Jetzt kommt die «Lex Reitschule»

Veranstalter von unbewilligten Demos werden künftig zur Kasse gebeten.

Künftig sollen Veranstalter von unbewilligten Demonstrationen haftbar gemacht werden können.

Künftig sollen Veranstalter von unbewilligten Demonstrationen haftbar gemacht werden können.

(Bild: Adrian Moser)

Marc Lettau

Ob «antifaschistischer» Abendspaziergang oder «Tanz dich frei»: Die Berner Kantonsregierung will die Organisatoren von unbewilligten Kundgebungen an die Kandare nehmen. Ihnen sollen die Kosten eines Polizeieinsatzes – bis maximal 30'000 Franken – auferlegt werden können. Diese gesetzliche Verschärfung sieht das unter der Leitung von Regierungsrat Hans-Jürg Käser (FDP) erarbeitete neue Berner Polizeigesetz vor.

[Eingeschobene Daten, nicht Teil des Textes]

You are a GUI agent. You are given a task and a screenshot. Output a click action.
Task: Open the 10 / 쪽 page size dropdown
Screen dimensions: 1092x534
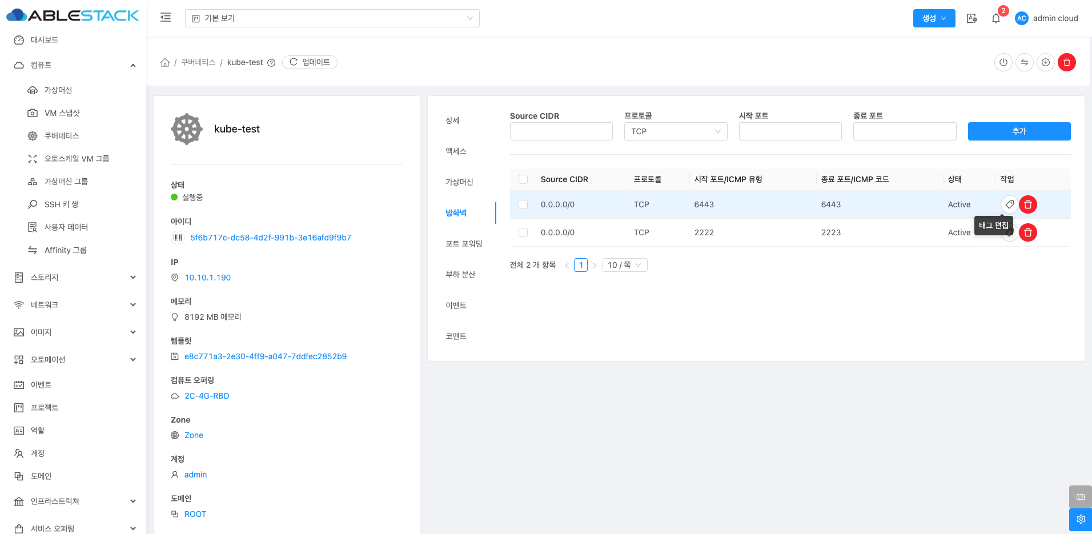(x=624, y=265)
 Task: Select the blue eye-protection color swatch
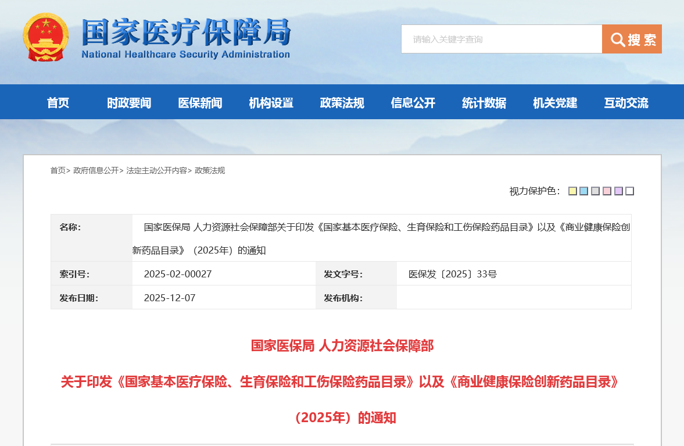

Die Vorlage kommt nächste Woche in den Grossen Rat und verspricht hitzige Wortgefechte. Kritiker sehen mit dem neuen Gesetz die Meinungsäusserungsfreiheit in Gefahr. «Das ist gefährlich für unsere Demokratie», sagt etwa SP-Grossrat Adrian Wüthrich. Der Gesetzesentwurf liegt allerdings im Trend. Im Kanton Luzern hat das Parlament eine praktisch identische Gesetzespassage bereits verabschiedet. Im Kanton Genf drohen den Initianten von unbewilligten Demos Bussen bis zu 100'000 Franken. Weitere Kantone dürften Luzern, Bern und Genf folgen.

Fahrende rasch vertreiben

Die Blicke sind aber auch auf Bern gerichtet, weil die vorberatende Kommission nicht nur Demonstrierende härter anfassen will, sondern im Polizeigesetz auch neue, gegen Fahrende gerichtete Bestimmungen fordert. Konkret wird auf die rasche Vertreibung fahrender Verbände gezielt: Die Polizei soll neu dazu verpflichtet werden, verfügte Wegweisungen von Fahrenden ohne Pardon innerhalb von 24 Stunden zu vollziehen. Dies wäre ein schweizweites Präjudiz.

Entsprechend bestürzt reagiert die Radgenossenschaft, die Dachorganisation der Jenischen und Sinti. Polizeidirektor Hans-Jürg Käser ist klar gegen diese von der vorberatenden Kommission beschlossene Verschärfung. Sie sei in vielen Fällen unangemessen und eliminiere jeglichen Spielraum.